Verfahrensgang
LG Frankfurt (Oder) (Aktenzeichen 11 O 203/14) |
Tenor
Die sofortige Beschwerde der Beklagten zu 1.) gegen den Beschluss des Landgerichts Frankfurt (Oder) vom 30. September 2020 - 11 O 203/14 - wird zurückgewiesen.
Die Kosten des Verfahrens trägt die Beklagte zu 1.).

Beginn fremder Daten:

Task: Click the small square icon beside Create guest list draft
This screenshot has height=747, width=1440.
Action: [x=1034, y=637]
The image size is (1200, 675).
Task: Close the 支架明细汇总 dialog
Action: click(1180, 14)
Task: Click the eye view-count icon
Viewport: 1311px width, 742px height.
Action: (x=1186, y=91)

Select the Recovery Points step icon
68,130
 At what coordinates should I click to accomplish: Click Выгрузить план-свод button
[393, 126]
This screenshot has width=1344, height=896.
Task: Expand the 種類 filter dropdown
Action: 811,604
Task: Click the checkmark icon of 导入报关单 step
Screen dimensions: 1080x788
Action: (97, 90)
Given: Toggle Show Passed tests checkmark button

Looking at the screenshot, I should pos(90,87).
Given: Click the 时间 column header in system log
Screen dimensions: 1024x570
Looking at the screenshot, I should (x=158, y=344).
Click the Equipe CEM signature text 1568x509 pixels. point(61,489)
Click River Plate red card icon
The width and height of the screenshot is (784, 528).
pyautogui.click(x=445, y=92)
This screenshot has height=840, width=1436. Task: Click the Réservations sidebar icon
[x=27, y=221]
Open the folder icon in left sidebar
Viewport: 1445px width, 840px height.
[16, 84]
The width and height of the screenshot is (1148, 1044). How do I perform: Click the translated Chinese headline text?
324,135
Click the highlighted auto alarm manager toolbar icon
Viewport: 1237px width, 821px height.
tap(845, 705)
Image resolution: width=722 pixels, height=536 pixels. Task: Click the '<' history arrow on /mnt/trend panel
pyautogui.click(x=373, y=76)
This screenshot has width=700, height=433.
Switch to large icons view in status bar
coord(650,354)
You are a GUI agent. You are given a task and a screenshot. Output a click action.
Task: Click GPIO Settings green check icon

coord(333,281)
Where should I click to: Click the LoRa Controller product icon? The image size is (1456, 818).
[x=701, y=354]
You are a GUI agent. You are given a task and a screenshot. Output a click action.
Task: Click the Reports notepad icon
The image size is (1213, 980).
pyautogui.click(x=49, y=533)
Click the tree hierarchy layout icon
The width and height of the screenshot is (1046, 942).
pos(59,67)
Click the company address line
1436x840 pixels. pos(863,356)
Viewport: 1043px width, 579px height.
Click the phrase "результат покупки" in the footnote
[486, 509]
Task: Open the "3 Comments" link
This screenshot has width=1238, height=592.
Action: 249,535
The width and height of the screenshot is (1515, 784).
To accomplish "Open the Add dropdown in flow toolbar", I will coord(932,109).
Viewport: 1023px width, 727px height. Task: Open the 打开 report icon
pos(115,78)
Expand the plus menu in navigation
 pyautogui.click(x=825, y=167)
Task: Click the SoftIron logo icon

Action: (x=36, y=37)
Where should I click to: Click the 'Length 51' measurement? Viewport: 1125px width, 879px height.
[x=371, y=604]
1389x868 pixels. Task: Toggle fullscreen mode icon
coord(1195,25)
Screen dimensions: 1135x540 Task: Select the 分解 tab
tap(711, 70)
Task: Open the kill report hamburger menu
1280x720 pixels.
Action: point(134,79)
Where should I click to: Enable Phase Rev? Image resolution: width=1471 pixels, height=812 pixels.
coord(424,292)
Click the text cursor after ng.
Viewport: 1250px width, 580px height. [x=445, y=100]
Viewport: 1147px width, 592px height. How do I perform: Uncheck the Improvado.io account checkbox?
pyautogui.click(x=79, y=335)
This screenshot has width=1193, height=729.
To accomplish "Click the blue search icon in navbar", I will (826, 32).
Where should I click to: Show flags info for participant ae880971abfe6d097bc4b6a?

Der Wert der Beschwerde wird auf 80.920 EUR festgesetzt.
Gründe
I. Die Klägerin nimmt die Beklagten mit der im Juli 2014 erhobenen Klage auf Zahlung von Restwerklohn in Anspruch. Die Beklagten hatten die Klägerin mit Rohbau- und Fassadenarbeiten an einem Mehrfamilienhaus in ... beauftragt. Die Beklagten haben Widerklage erhoben und begehren ihrerseits von der Klägerin einen Kostenvorschuss für die Beseitigung von Mängeln.
Das Landgericht hat am 24. April 2015 einen Beweisbeschluss erlassen und die Einholung eines Sachverständigengutachtens in Auftrag gegeben. Der Sachverständige hat sein schriftliches Gutachten am 14. Oktober 2015 erstattet. Zu der Begutachtung hatte dieser Sachverständige noch das Fassadensystem - zumindest an einer Stelle im Erdgeschoss - geöffnet. Im Dezember 2015 hat das Landgericht die Einholung eines Ergänzungsgutachtens beschlossen, welches erst im Mai 2017 vorlag; der Sachverständige hatte zwischenzeitlich einen Schlaganfall im Kleinhirn erlitten. Nach der Anhörung des Sachverständigen in der mündlichen Verhandlung am 8. Dezember 2017 hat das Landgericht im Februar 2018 die Einholung eines Obergutachtens in Auftrag gegeben. In der Folgezeit kam es unter anderem zum Streit über die Frage, wer die Einwilligung des Hauseigentümers zu bauteilzerstörenden Untersuchungen vorlegen müsse. Das Obergutachten lag im Februar 2020 vor, der Obergutachter hatte keine Gelegenheit, Proben von der streitgegenständlichen Fassade zu nehmen.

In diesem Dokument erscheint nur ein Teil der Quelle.